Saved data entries
>>>

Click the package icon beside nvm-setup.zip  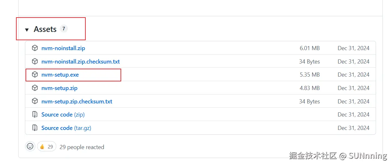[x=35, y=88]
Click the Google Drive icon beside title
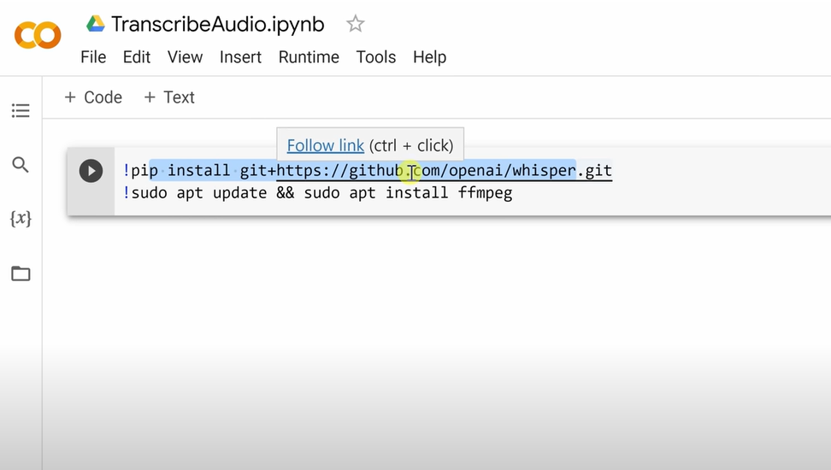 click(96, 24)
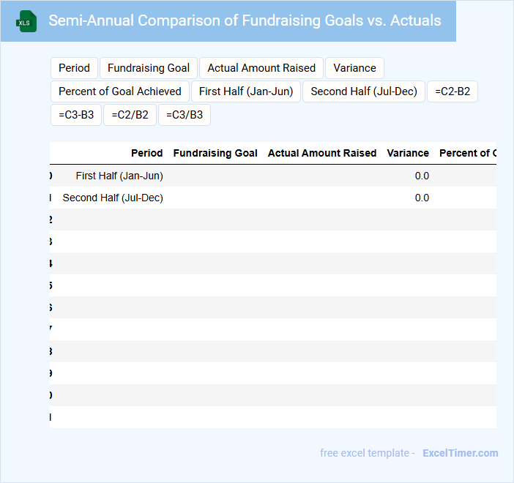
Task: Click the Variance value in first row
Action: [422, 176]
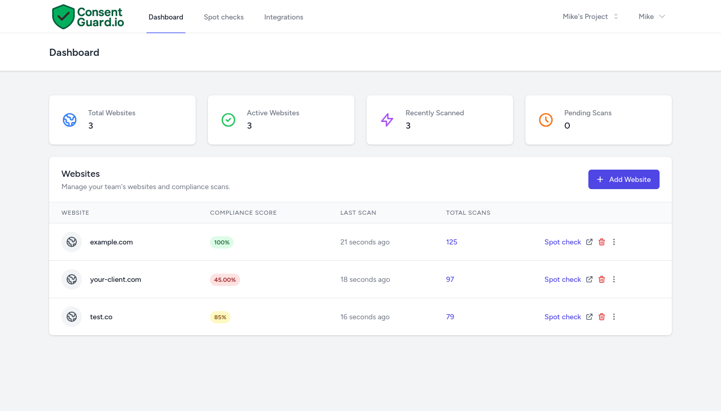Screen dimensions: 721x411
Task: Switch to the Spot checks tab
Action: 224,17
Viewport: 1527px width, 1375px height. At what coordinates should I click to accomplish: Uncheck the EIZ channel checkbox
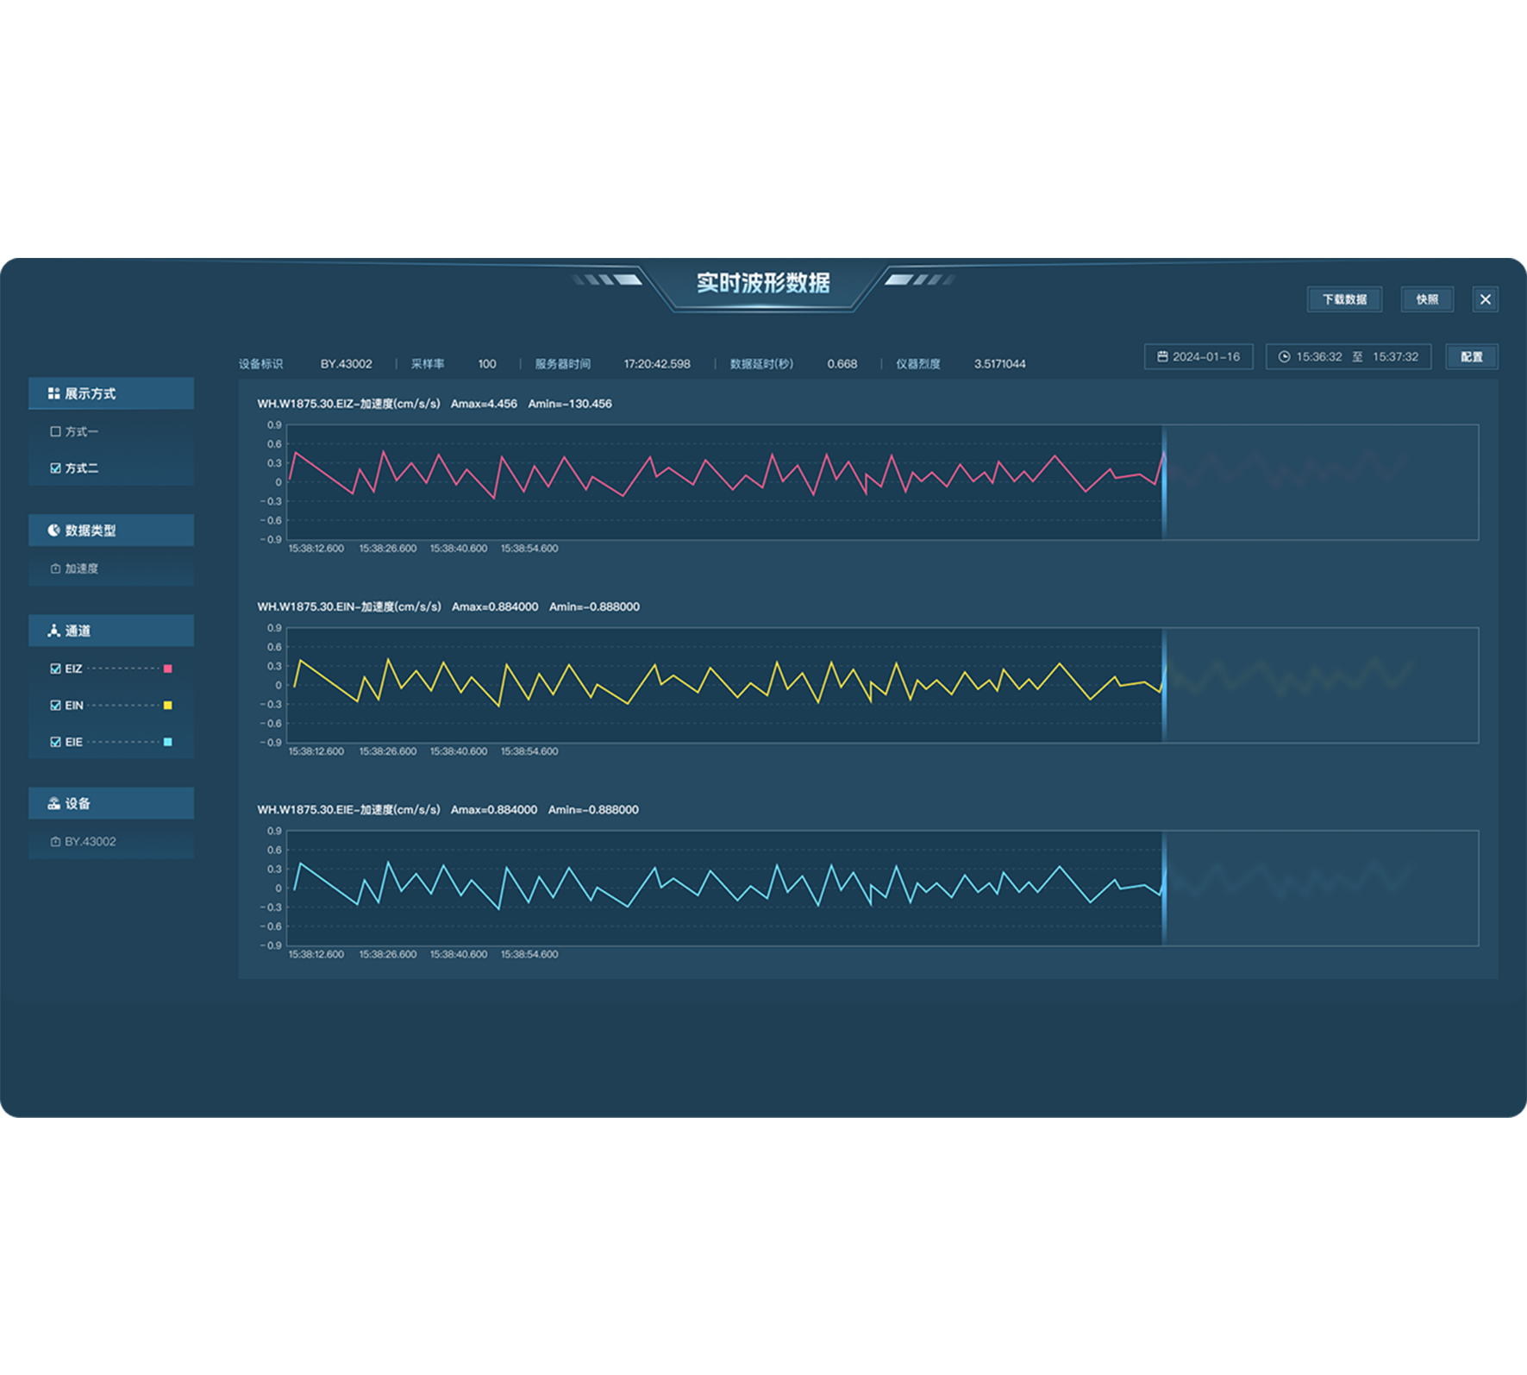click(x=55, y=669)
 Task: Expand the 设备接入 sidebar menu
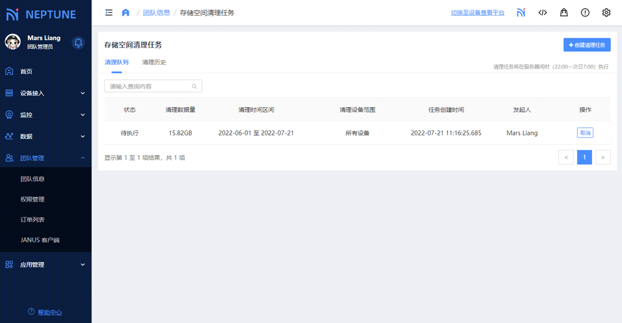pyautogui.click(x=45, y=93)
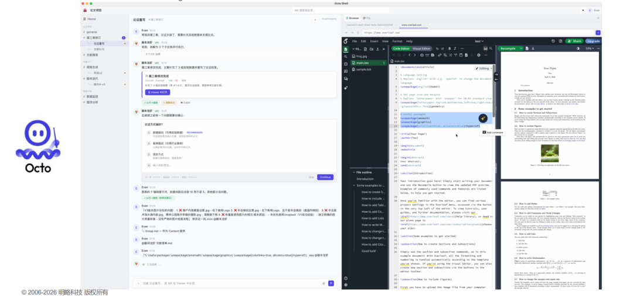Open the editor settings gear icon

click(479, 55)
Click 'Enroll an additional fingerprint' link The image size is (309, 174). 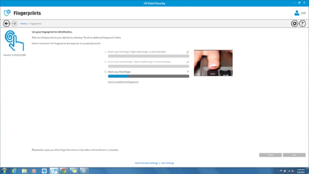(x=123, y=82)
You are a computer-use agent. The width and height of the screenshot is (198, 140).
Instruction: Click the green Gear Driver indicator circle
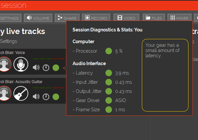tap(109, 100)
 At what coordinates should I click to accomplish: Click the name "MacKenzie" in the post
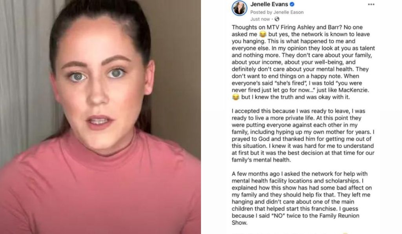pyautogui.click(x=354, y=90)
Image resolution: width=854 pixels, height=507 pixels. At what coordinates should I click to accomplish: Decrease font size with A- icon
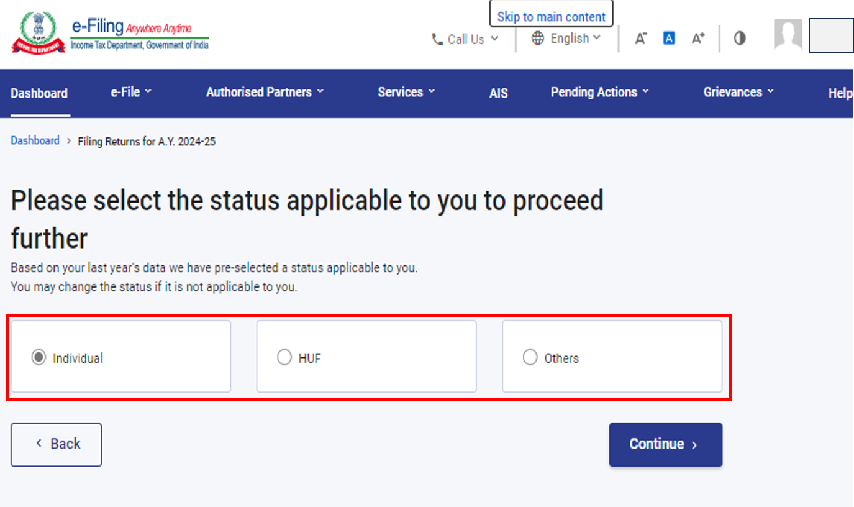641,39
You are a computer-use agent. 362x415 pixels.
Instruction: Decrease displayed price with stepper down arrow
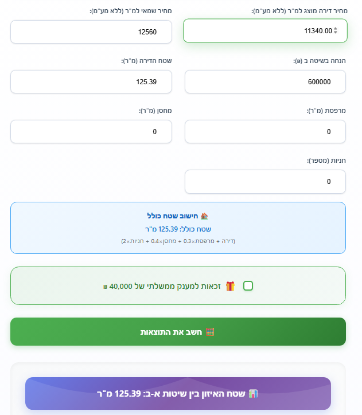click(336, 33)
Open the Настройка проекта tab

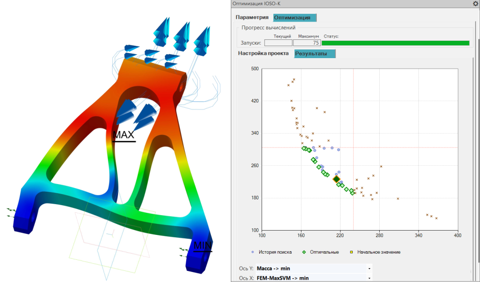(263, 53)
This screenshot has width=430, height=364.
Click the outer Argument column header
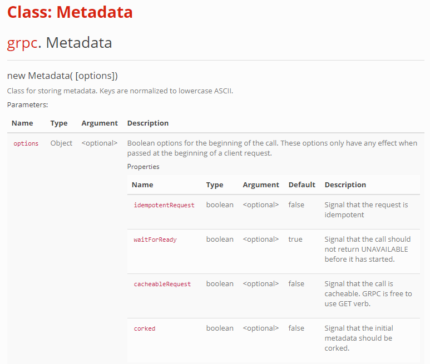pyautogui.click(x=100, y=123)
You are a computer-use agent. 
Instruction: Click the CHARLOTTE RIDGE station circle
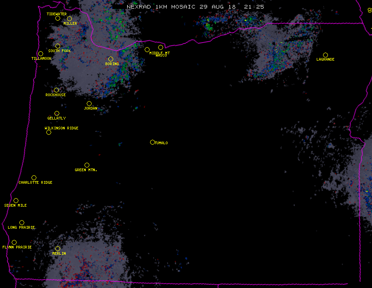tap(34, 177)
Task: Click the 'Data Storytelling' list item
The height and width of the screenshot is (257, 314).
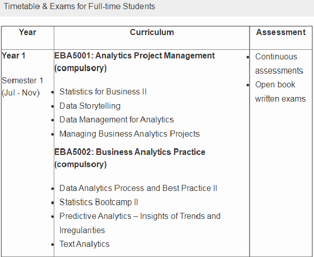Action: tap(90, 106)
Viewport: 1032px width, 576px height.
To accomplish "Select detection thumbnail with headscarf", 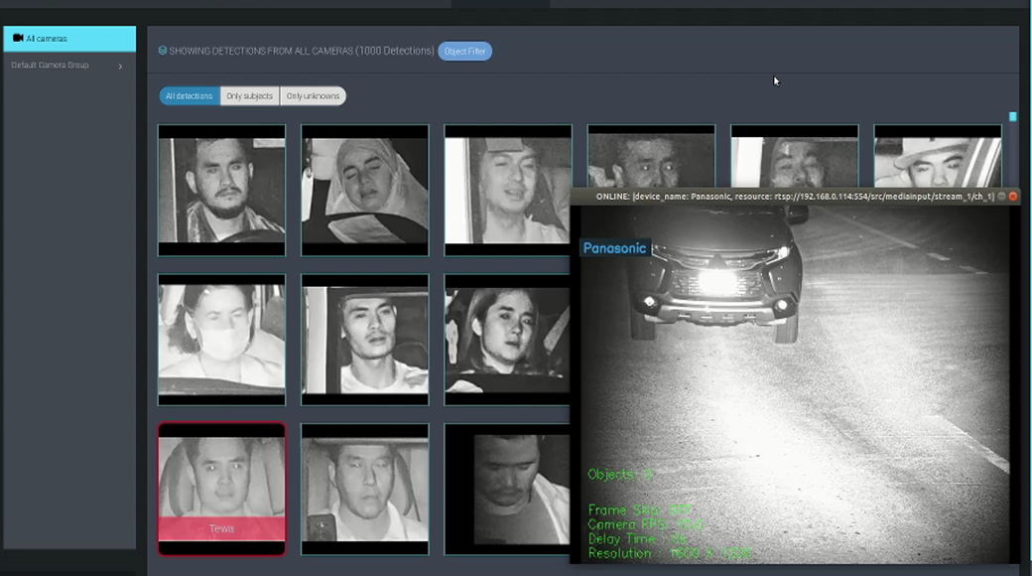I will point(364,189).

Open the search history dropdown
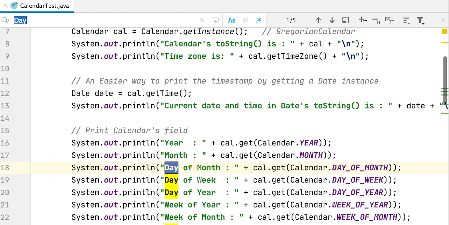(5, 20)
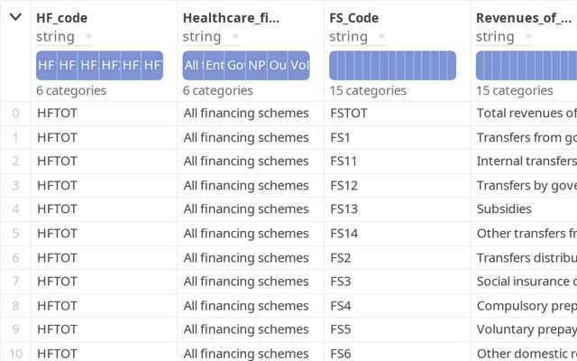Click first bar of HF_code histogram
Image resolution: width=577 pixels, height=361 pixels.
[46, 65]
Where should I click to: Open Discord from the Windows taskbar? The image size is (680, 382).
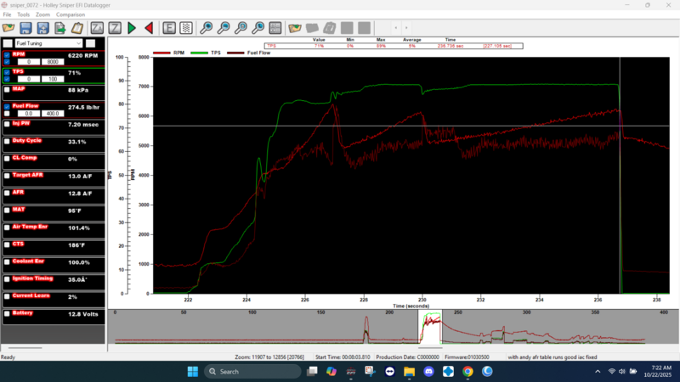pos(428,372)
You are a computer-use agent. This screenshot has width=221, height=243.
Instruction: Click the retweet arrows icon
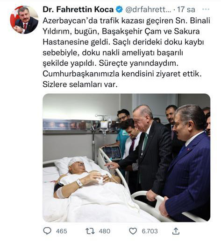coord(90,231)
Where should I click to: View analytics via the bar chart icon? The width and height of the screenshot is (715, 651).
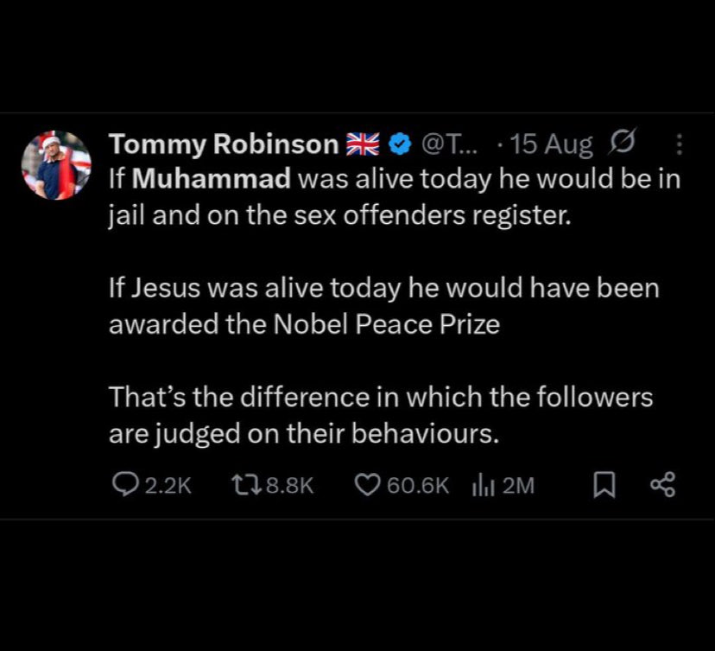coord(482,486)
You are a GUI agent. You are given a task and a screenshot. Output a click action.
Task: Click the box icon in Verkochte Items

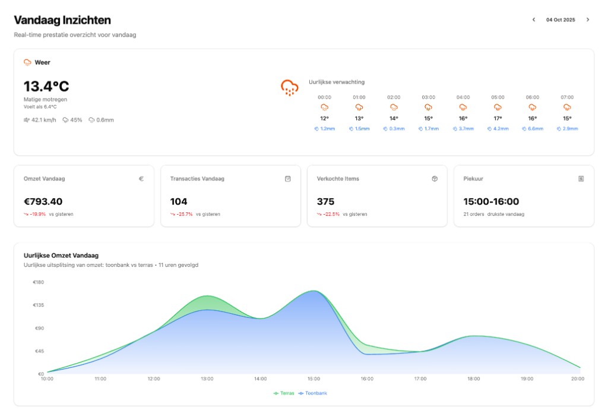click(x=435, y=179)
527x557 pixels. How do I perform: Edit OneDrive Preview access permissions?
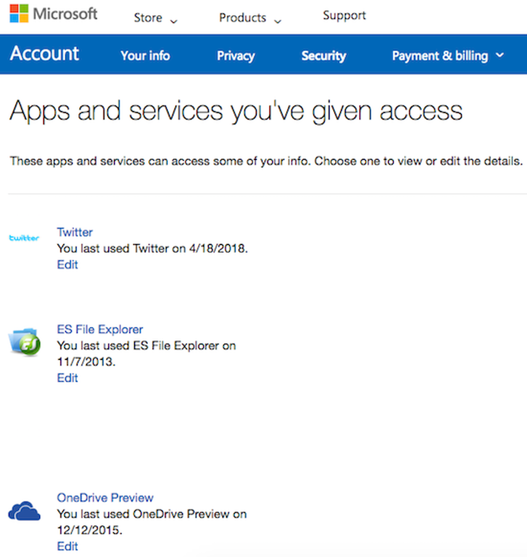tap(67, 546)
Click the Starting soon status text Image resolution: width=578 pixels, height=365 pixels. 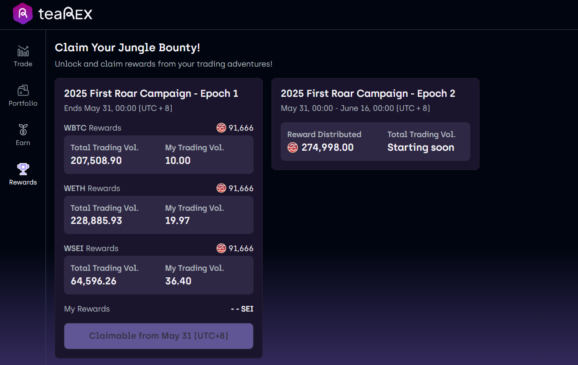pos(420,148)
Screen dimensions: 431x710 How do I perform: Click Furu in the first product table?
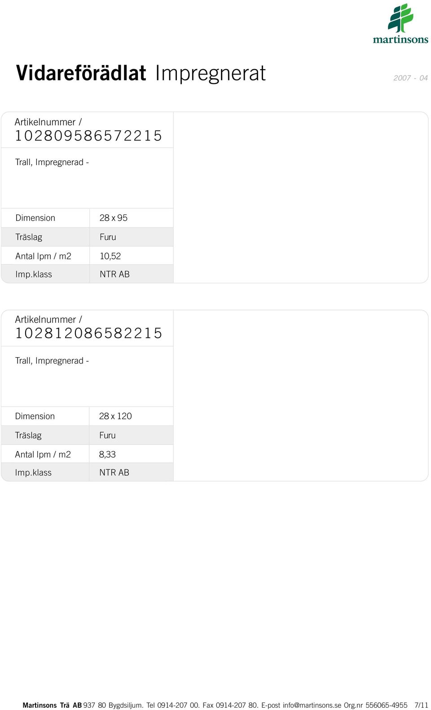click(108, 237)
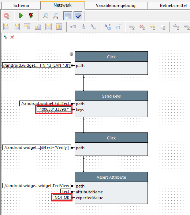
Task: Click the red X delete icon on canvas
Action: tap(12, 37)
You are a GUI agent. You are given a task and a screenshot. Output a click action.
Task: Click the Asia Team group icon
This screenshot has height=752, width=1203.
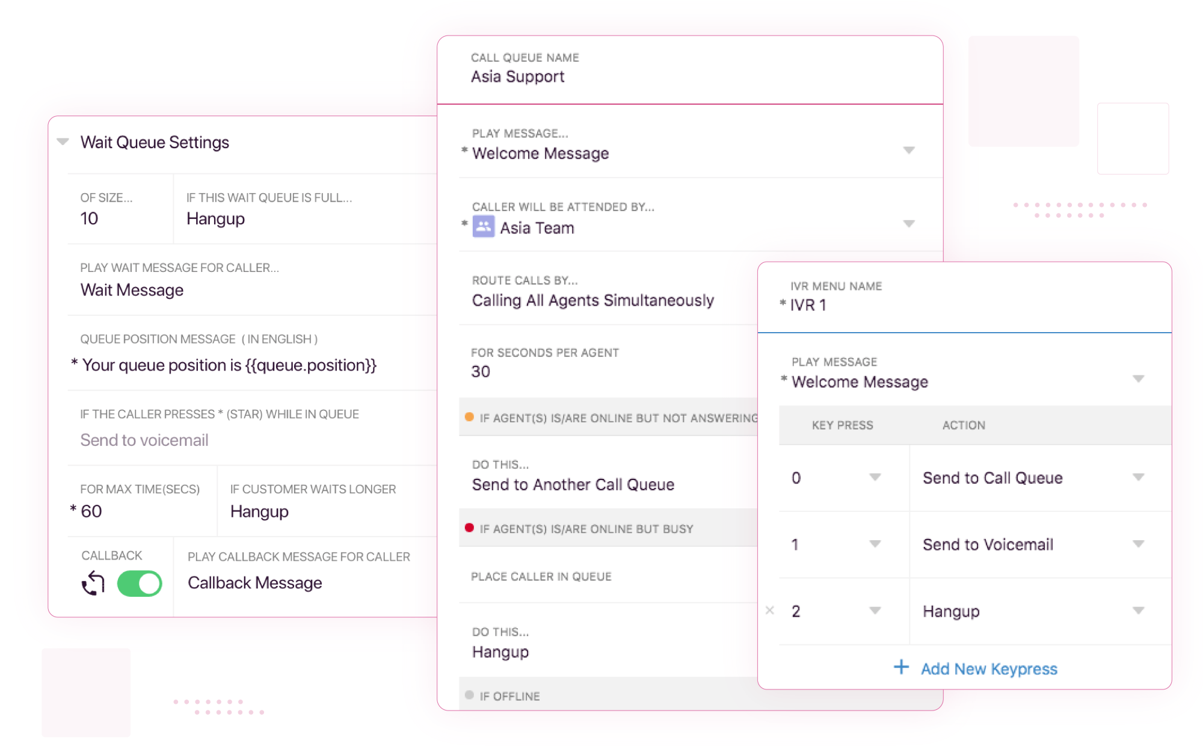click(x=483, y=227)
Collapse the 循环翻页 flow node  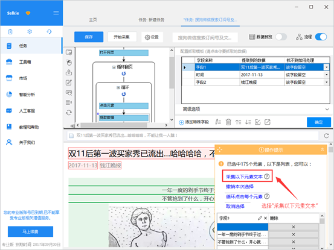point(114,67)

<<<

WHAT YOU WILL DO:
Lines above that have "computer": copy each of them.

YOUR RESPONSE:
You are a computer-use agent. The width and height of the screenshot is (198, 140).
You are a computer-use agent. 362x415 pixels.
You are a computer-use agent. 
You are a computer-use agent. This screenshot has width=221, height=243.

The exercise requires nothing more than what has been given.